Extracted records ::
┌────────

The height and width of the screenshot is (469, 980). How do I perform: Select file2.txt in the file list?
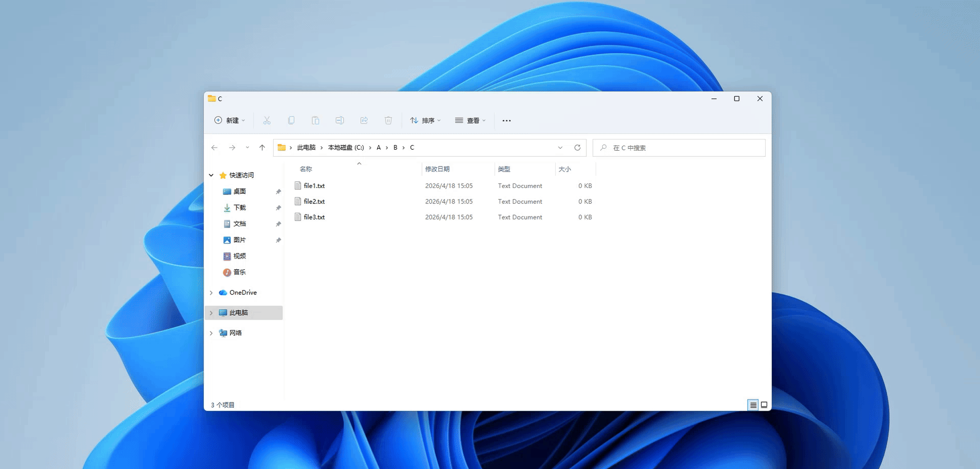click(314, 202)
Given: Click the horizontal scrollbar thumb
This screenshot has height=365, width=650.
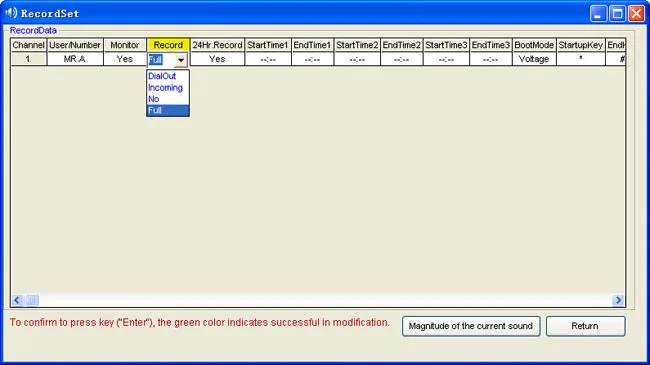Looking at the screenshot, I should (32, 300).
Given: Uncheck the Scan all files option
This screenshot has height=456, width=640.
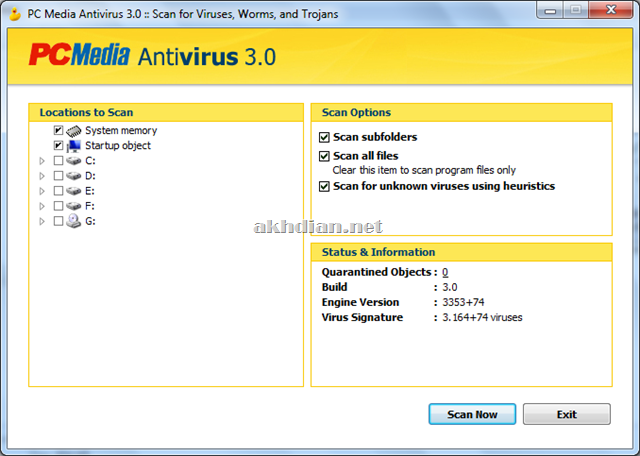Looking at the screenshot, I should [x=324, y=156].
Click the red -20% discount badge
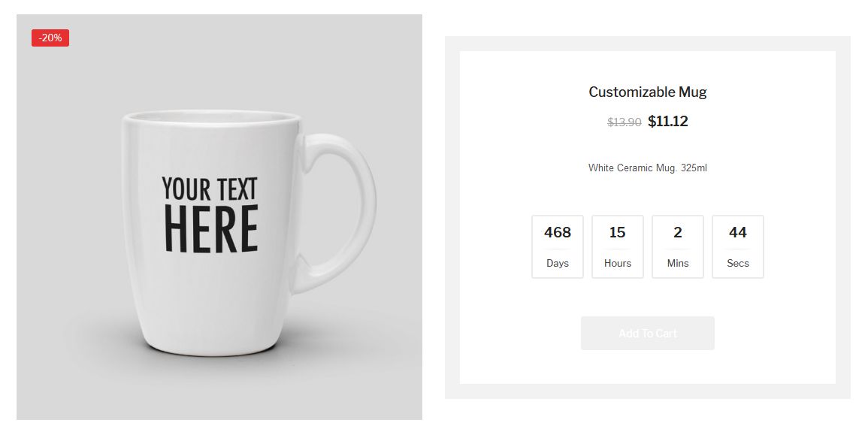 [x=50, y=38]
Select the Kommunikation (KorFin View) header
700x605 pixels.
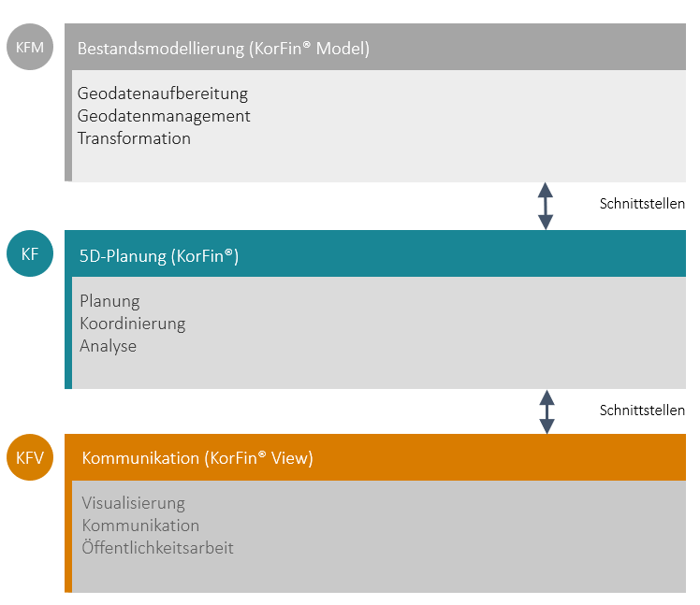point(197,458)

└────────

PROBLEM REQUIREMENTS :: Your answer must consist solely of the lines from the one containing "This screenshot has height=456, width=640." through the last line of the records above, copied exactly, with every picture left out.

ANSWER FOR THE TASK ::
This screenshot has height=456, width=640.
Looking at the screenshot, I should [x=324, y=156].
Click the red -20% discount badge
 [x=50, y=38]
Select the Kommunikation (KorFin View) header
700x605 pixels.
point(197,458)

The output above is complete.